This Sim needs some sort of Sock Puppet intervention

C’mere and check this out. Yeah, I play The Sims, so sue me. It’s fun. I think I’ve spent about six grand on the expansion packs, all 30 of ‘em. But get a load of this guy -- Mortimer Goth. He’s been in my neighborhood since the original game came out. See him? Here he comes, into my little Sim house.

Okay, given: Mortimer is pretty creepy to begin with. He has a job as a test subject at the lab. And, like all Sims, he speaks in “Simlish,” so that he sounds like the cafeteria lady at the YMCA. I’ll grant you that. But watch ... watch him ... there he goes!

He’s pulling out his sock puppet!

Okay, hah hah Mortimer, great job with Mr. Fuzzles, there. We all had a big laugh. Now, can we try to sit down and have a nice dinner, maybe talk about airplanes or peace signs?

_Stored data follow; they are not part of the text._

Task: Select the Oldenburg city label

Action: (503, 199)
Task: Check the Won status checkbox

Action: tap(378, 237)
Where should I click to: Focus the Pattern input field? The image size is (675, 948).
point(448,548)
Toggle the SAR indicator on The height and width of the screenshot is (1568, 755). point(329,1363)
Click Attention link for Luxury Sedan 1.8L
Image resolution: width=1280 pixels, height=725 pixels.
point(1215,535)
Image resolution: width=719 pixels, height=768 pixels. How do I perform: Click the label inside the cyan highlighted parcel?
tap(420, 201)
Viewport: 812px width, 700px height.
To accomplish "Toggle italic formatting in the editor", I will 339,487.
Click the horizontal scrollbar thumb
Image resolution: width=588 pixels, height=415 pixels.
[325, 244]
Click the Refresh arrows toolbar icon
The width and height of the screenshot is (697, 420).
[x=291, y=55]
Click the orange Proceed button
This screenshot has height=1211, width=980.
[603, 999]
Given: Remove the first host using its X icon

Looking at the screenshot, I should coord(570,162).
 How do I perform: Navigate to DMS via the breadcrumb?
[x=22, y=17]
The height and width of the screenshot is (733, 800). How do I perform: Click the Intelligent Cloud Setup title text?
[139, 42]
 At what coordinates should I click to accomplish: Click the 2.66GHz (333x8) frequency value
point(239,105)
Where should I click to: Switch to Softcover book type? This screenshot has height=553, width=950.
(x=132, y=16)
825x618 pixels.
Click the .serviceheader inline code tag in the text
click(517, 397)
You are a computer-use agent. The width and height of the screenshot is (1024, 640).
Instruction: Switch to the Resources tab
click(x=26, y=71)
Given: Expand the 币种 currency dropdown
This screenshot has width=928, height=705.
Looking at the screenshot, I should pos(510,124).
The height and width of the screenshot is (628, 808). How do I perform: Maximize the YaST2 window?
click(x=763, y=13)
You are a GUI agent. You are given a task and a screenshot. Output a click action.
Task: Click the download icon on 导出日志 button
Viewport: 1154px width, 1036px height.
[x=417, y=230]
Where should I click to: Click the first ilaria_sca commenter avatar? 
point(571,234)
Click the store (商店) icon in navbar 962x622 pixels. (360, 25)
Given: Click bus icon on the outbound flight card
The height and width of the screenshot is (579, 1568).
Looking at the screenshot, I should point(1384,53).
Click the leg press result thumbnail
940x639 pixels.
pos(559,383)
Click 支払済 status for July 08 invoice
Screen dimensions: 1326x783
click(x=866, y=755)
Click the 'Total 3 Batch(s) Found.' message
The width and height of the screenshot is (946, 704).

Look, there he goes AGAIN! Again with the sock puppet! Mortimer, you realize there are other ways to communicate with people, right? There are other channels for getting your message across. We need some kind of Sock Puppet Intervention. C’mere Mortimer. No, put Mr. Fuzzles down. Sit on the couch here. We think you have a problem. You don’t need a sock puppet to escape reality, Mortimer. Come join the rest of us in the real world! Everything’s gonna be ohhh-kay.

Dude, can you believe this guy? ...dude? Where’d you go? Oh ... There’s nobody here. I’ve been sitting here alone ... talking to The Sims. Again. ... hmm. Yes, yes I have.

Victim Pic Small

Just me, talking to my Sims.... Hang on ... MORTIMER PUT THE SOCK PUPPET DOWN, OKAY! GET A GRIP, MAN!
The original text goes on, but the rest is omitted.